WHERE THE WILDERNESS IS
THERE’S A CERTAIN KIND OF GLACIER. It is photographed from below, always from below, with an almost pornographic eye. The glacier is statuesque, its icy blue contours and grandiose architectural detail on display. If you didn’t know better, you’d think the gleaming thing was built of crystal and gemstones, platinum and pearls. From the usual photographer’s vantage—on the shore of an otherworldly lake or the deck of a boat on a frigid bay—you see building-size chunks of frozen river peel away, leaving jagged crevices as they calve and crash into the water below. It’s spectacular and breath-stopping and beautiful in that way that’s a little too good to be true. But you go along with it.

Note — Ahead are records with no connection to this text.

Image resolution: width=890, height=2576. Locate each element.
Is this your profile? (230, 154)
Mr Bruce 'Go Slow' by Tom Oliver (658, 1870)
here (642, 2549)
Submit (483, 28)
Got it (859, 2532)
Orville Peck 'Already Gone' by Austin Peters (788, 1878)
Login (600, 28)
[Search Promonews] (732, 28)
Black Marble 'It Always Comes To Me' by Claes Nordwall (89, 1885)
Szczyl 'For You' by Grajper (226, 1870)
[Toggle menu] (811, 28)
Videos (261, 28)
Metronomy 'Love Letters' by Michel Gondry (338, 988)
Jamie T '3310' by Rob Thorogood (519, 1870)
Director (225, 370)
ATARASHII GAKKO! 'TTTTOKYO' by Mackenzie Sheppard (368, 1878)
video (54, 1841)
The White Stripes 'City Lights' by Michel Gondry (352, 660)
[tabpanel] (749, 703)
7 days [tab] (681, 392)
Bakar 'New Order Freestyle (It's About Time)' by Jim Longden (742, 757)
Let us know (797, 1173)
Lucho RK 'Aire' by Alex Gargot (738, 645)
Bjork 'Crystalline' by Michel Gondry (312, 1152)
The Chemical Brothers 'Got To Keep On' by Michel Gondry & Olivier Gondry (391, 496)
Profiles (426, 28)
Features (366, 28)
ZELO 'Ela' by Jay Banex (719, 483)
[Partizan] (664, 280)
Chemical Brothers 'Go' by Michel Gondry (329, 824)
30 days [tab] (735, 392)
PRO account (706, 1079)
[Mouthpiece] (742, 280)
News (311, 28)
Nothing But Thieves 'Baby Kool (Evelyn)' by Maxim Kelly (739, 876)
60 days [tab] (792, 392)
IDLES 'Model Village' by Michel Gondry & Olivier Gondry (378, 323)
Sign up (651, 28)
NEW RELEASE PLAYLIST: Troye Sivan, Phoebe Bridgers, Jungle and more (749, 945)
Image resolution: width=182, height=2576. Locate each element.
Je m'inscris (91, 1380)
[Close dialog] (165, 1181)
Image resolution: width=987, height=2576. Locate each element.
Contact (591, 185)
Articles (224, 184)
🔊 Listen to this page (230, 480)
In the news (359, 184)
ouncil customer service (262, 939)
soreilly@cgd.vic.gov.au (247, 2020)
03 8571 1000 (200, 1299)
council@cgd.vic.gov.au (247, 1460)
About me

Because what kind of monster casts a skeptical eye on an imperiled beauty?
From their surface, though, glaciers—at least my glacier, the Chitina, where I was delivered onto crunchy, dirty ice on my first full day in Alaska’s Wrangell–St. Elias National Park—aren’t picturesque. They’re covered in ridges and mounds of upturned rock that are every bit as ugly as the man-made ruin of gravel mines. They plow through mountains, carving U-shaped valleys that run with muddy rivers of sediment and bizarre, marblelike pools in mineral hues of sapphire, aquamarine, and tarnished copper green. There’s incredible beauty here, to be sure, but it’s not the prettiness of a National Geographic centerfold. It’s something else. Something primal. It is creation and destruction.
The Wrangell-St. Elias is not only the largest national park you’ve never heard of, it’s the largest national park in the country.